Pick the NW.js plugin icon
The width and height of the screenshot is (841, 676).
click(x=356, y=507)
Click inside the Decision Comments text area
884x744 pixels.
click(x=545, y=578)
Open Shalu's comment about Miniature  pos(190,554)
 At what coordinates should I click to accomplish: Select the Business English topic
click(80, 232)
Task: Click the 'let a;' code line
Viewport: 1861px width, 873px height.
────────
§ **Work to complete**
Give back, word for word, the lines from the one with "884x744 pixels." through the last line of the entries, both included, and no other line.

§ **Exercise output**
884x744 pixels.
click(x=545, y=578)
Open Shalu's comment about Miniature  pos(190,554)
 At what coordinates should I click to accomplish: Select the Business English topic
click(80, 232)
Task: Click the 'let a;' code line
Viewport: 1861px width, 873px height.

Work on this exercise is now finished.